Oh, but wait, say the folks at the Manitoba not-for-profit SimplyRecycle.ca: that number is “a wide misrepresentation” of the successes recycling programs in Canada have scored in recent years. You see, this figure represents “millions of tonnes of plastic annually that are kept out of landfills and environments across the world.” Which is a bit like saying an entire city block has burned down, but thank God we were able to save the sidewalks!

But for now, they comfortingly add, “The best way to eliminate plastic waste is to reduce consumption (You will eat bugs and be happy – ed.) or reuse/repurpose items. But when that’s not possible, recycling accepted materials will help keep them out of landfills.”

Help? To the tune of nine per cent of the total recyclable waste generated in this province? Against my instincts, I would counter this pie-in-the-sky assessment with that of Environmental Defence, which bills itself as a leading Canadian environmental advocacy organization: “Despite the efforts of Canadians to sort and recycle their plastics, only nine per cent of Canada’s plastic waste is recycled.”

Even then, the group adds, “This is a generous estimation since approximately 35 per cent of that ‘recycled’ plastic is sent abroad, where we can’t be sure what happens to it.” Oh, I dunno, see China, the Philippines and elsewhere, as referenced above, and think open-pit incinerators?

To its credit, Environmental Defence at least tries to diagnose the problem, which it tags to Canada’s “fragmented waste management system,” owing to a patchwork of municipal standards governing the collection and management of waste, and the need to hold manufacturers accountable for their plastic products.

(And here I thought garbage collection and disposal was the responsibility of government.

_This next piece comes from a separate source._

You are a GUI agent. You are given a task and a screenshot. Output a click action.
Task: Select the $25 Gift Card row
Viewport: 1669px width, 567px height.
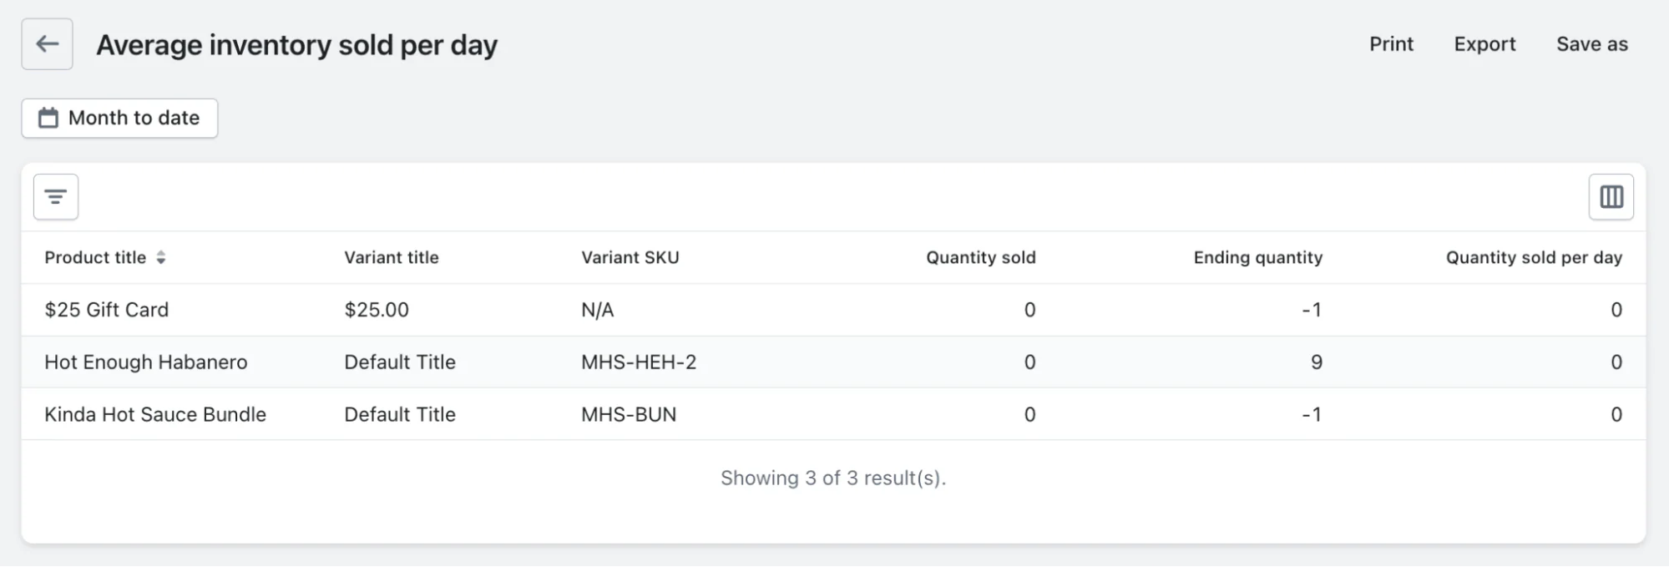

Silly me.)

Maybe I’m over-simplifying things, but it seems there is a colossal market worldwide for recycled waste forged back into useful things again. Can’t recycle black plastic container lids? We built the freakin’ Avro Arrow in the 1950s. That thing could accelerate going straight up. Go figure out how to do it. No global markets for recycled material? Go off and create them. But most immediately, policymakers in Ontario – provincially and municipally – need to stop perpetuating the myth that each of us as well-meaning, ordinary individuals is making a difference.

I hope that’s what City of Toronto staff are trying to do. But then again, it’s “a secret”.

We’re simply not making a difference. And they all know it. They’ve known it for a long time.